→ **Input material**
★ ★ ★

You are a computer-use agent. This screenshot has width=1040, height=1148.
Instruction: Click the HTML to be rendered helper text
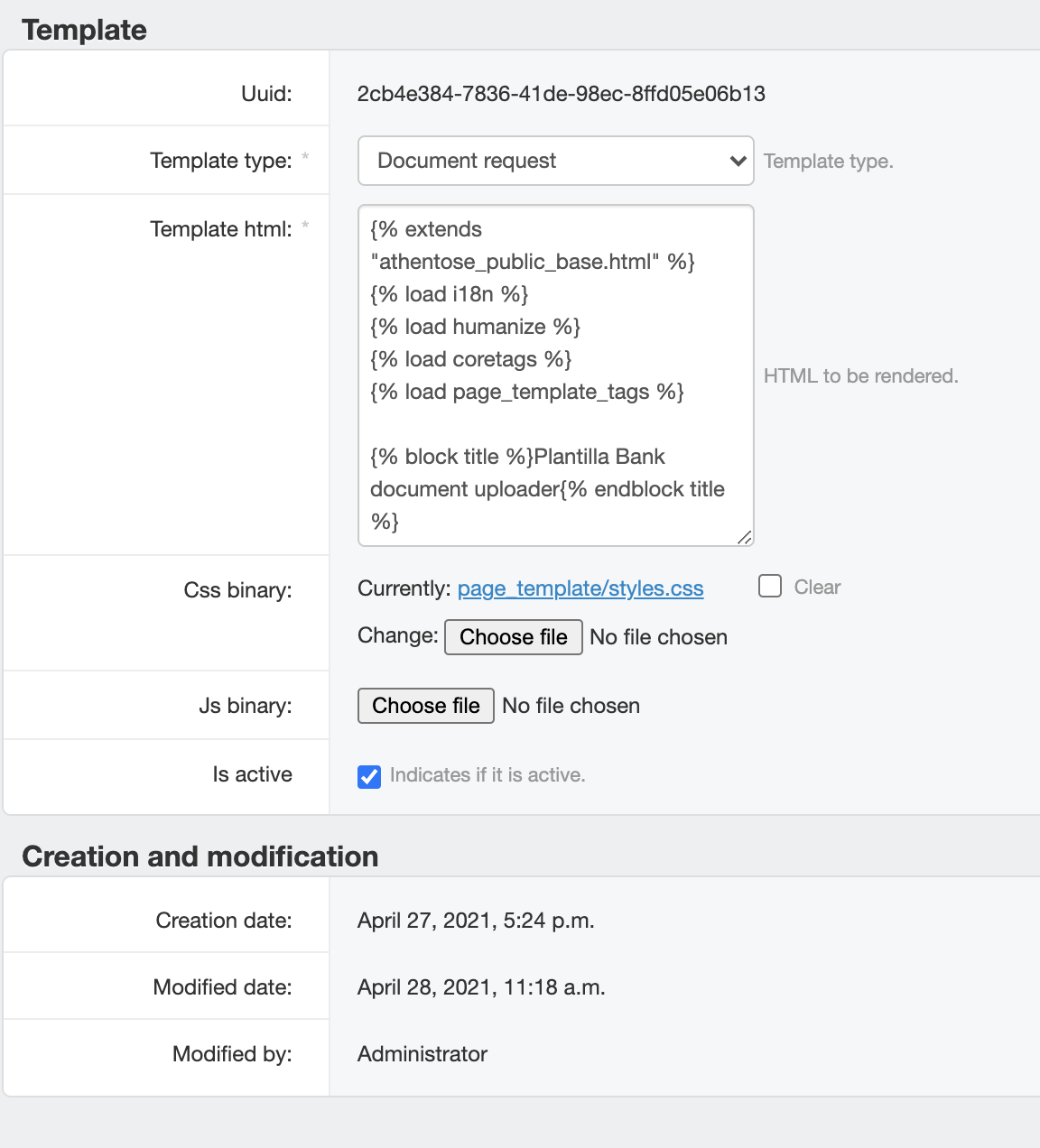[861, 375]
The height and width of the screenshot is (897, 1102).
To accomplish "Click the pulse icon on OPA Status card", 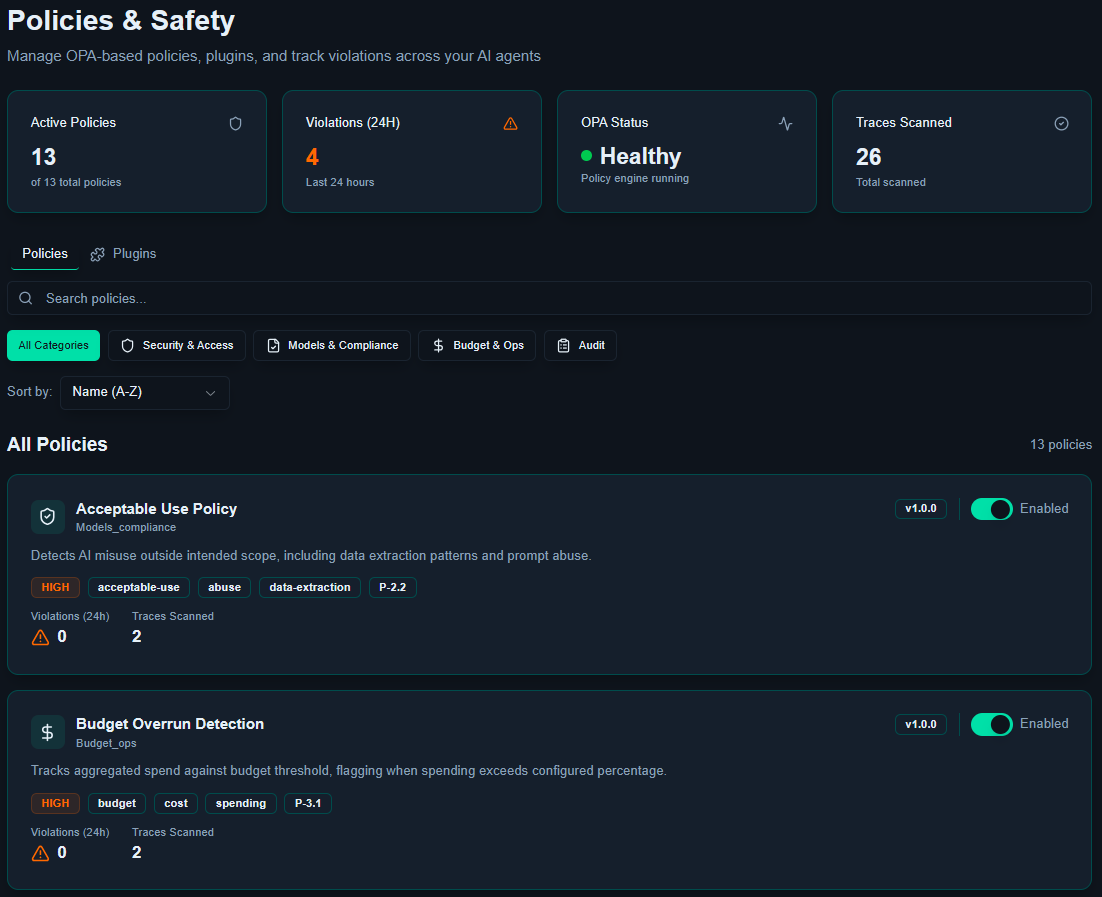I will tap(785, 124).
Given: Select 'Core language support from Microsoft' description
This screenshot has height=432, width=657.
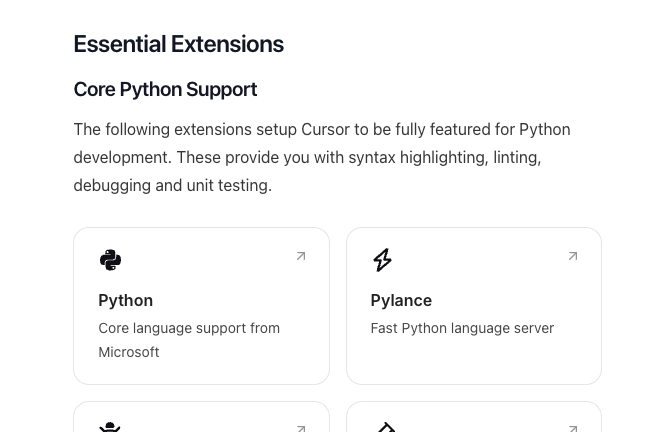Looking at the screenshot, I should click(189, 340).
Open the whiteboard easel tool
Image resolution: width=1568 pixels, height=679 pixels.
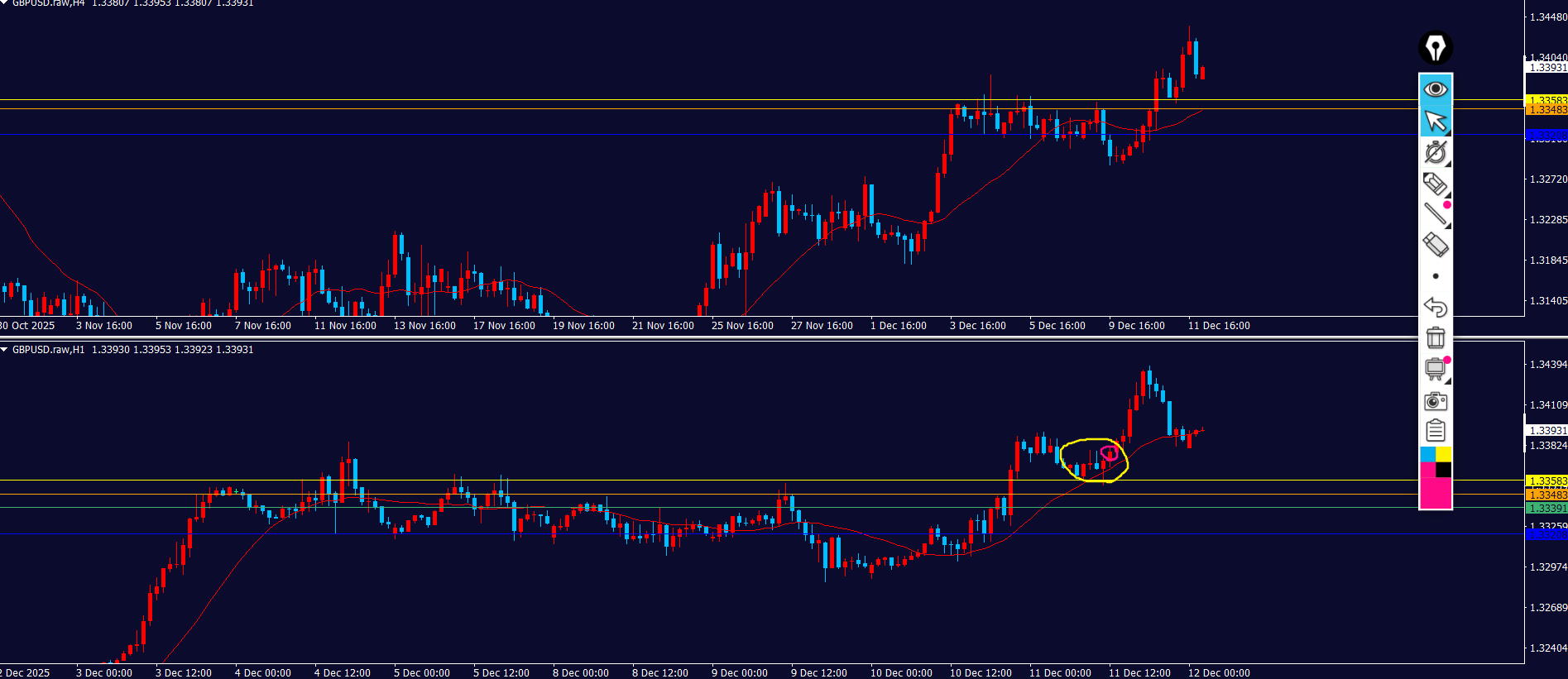[1435, 369]

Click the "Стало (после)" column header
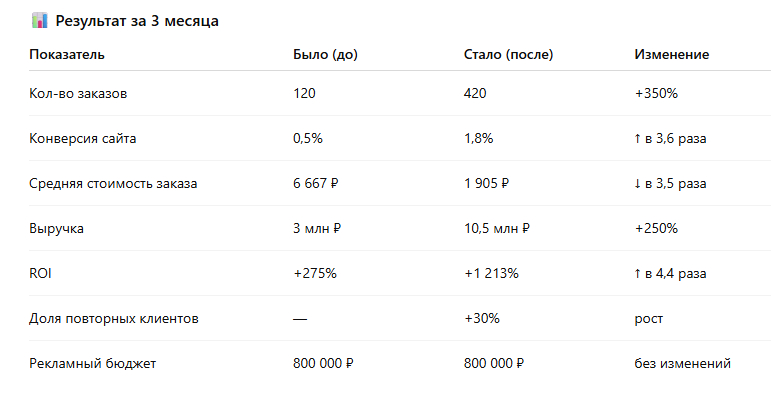pyautogui.click(x=508, y=54)
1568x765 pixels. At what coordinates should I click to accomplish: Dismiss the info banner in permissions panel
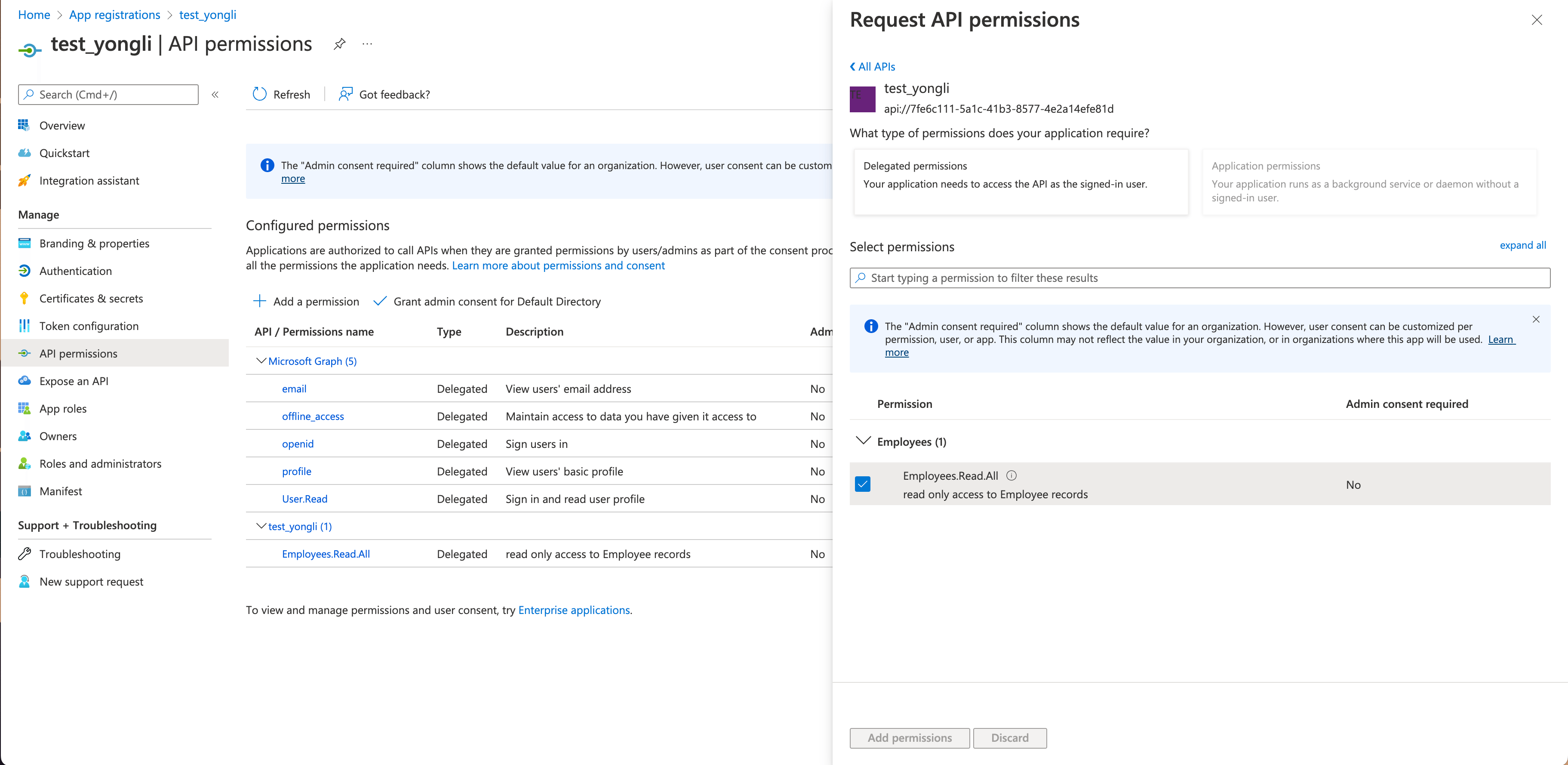click(1536, 319)
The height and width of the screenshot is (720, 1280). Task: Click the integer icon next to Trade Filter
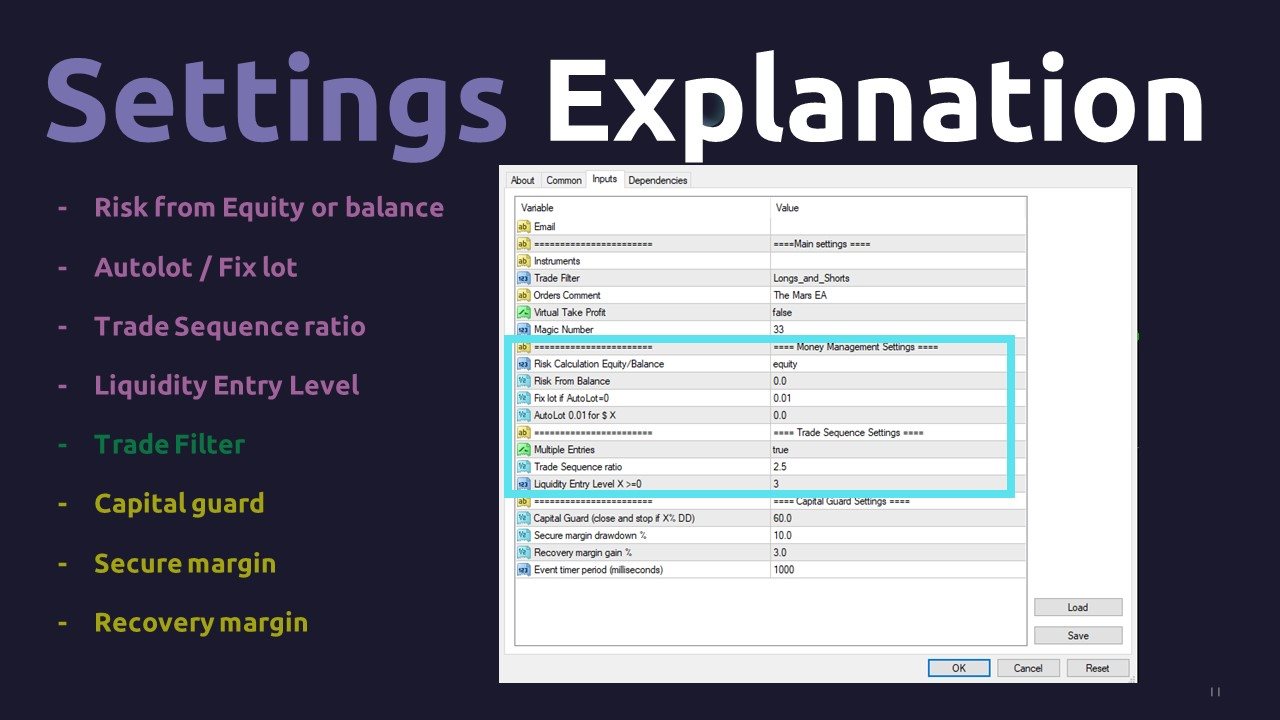click(x=523, y=278)
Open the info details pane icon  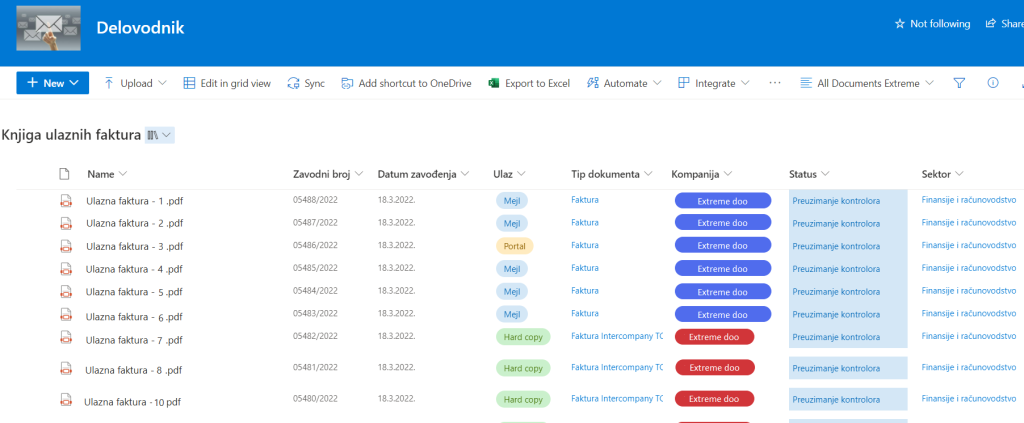point(993,83)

★ ★ ★

→ **Challenge**
Pull out each line above that contains the word "This".

→ **Written response**
You are a computer-use agent. This screenshot has width=1040, height=1148.
This screenshot has height=432, width=657.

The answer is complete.